Recurring Revenues and New Products

A saturated market, increased competition, or longer replacement cycles (due to a "good enough" product) eventually cause product sales and profits to flatten or decline. 

To compensate for flat sales and profits a company may be able to create other successful products. Unfortunately it's impossible to determine: (1) whether and what future products will be created; and (2) whether any future products will generate meaningful sales and profits. Some things are too difficult to predict.

Because the success of hypothetical future products is too difficult to predict, an investor should believe a company is undervalued -- or at least fairly valued -- based on recurring sales of existing products, factoring in flattening sales and profits. An investor should be confident these recurring sales/profits will occur, hopefully because the company's offering is produced through a defensible, unique, trade-off based set of activities that's difficult for competitors to match. Recurring, defensible sales and profits provide the investor with a "floor" of downside protection.
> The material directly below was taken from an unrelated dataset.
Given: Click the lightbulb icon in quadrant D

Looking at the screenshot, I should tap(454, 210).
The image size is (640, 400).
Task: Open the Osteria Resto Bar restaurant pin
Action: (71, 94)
In choosing between two companies that appear undervalued based on defensible recurring revenues, it makes sense to invest in the company with the best track record of creating successful new products. While it may be too speculative to determine whether a company is undervalued based on unknown future products, it makes sense to prefer companies that: (1) are undervalued based on defensible recurring revenues from existing products; and (2) have the demonstrated ability to create profitable new products. Some companies are better at creating and marketing new products than others, often due to internal capabilities -- what Christensen calls resources, processes, and values -- acquired over time.